Whether it’s wolves competing for “their” elk “harvests” or a few darned private land owners who won’t let hunters kill animals on their properties, it seems like hunters and their game department lackeys always have something to bitch about.
One of the most shocking things about the recent obliteration of the Wedge pack by the Washington Department of Fish and Wildlife was that even the allegedly pro-wolf environmental group “Conservation Northwest” supported the slaughter. Sure, they had their sound bites about hoping that eliminating entire wolf packs every time there are a few cattle depredations would not become standard practice. But by conceding to the lethal removal of the Wedge wolves (via aerial gunning by helicopter, no less), they helped pave the way for future atrocities.
Conservation Northwest’s stance is comparable to that of the World Wildlife Fund, who recently declined to go as far as Greenpeace in calling for an outright ban on offshore oil drilling in the rapidly-thawing Arctic—they felt their concessions to the wildlife-destructive industry insured them a seat at the bargaining table. I suppose CNW didn’t want to appear extreme, like some radical who might say something such as…
The surest way to keep this kind of canicide from happening again is to get cattle off our national forests. Better yet, abolish ranching altogether (thereby also sparing cows a lifetime of abuse at the hands of the livestock industry). The only way to guarantee you’re not supporting the abuse of cows and the destruction of wolves is to boycott beef. While you’re at it, why not go vegan and spare all animals unnecessary suffering? And of course, if we really want to protect wolves, we should abolish deer and elk hunting.
But the conservation group played it safe and didn’t even come close to mentioning these or any other long-term solutions. I guess they figure it’s better to leave it to the true animal extremists—compassionate people like the folks at Change.org, who added this postscript to their eleventh-hour petition urging the WDFW not to kill the Wedge pack wolves: “That part of the world is “safe” for the burger & steak gluttons once again; no nasty wolves will cut into their meat farming profits.”
Many mainstream environmental groups and their members still cling to the notion of “sustainable” beef.
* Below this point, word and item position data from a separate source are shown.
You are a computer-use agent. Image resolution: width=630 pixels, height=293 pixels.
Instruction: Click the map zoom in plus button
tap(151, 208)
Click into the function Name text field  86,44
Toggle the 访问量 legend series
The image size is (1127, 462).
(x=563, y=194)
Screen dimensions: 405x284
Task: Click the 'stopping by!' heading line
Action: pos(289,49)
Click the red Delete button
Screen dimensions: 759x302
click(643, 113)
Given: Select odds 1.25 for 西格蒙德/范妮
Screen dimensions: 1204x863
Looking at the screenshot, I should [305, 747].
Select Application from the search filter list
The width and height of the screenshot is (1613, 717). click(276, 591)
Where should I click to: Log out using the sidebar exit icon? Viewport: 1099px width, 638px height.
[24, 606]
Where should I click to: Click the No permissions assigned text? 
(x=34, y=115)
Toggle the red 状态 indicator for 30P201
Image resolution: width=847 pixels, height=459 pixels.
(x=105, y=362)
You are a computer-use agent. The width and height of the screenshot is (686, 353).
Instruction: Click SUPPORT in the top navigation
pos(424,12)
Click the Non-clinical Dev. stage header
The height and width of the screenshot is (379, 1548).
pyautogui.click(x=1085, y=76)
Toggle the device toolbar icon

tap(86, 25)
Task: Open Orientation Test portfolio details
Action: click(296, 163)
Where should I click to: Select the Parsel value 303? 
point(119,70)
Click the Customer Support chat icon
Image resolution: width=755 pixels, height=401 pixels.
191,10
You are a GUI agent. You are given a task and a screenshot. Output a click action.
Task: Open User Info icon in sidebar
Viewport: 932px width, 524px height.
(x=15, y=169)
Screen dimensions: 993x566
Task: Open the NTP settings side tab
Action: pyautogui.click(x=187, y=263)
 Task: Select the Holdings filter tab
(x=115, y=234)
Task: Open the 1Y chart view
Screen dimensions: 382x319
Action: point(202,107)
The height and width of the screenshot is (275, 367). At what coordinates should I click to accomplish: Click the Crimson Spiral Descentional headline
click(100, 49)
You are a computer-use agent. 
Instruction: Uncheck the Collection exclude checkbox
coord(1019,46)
It’s surprising how many people who advocate for wolves eat meat like there’s no tomorrow, comfortable in their rationalization that cows are “domesticated” or “dumb animals” bred for slaughter.
I lived for years in northeast Washington and worked on the Colville National Forest—where the Wedge wolves tried to establish a home. I pity the cows, who are cruelly de-horned, trucked up to the ends of the logging roads and left to fend for themselves on some thistle-covered clear cut with only a drying up creek for water. But as a forestry contractor taking seedling growth and survival surveys, I saw first-hand how the US Forest Service panders to the cattle industry. I routinely found half of the new green growth eaten on young conifers in a tree “plantation” or the whole tree trampled upon by the ever-present bovines, whose wallows and trails further denuded the landscape. A cow pie plopped right on top of a smothered seedling was a common sight.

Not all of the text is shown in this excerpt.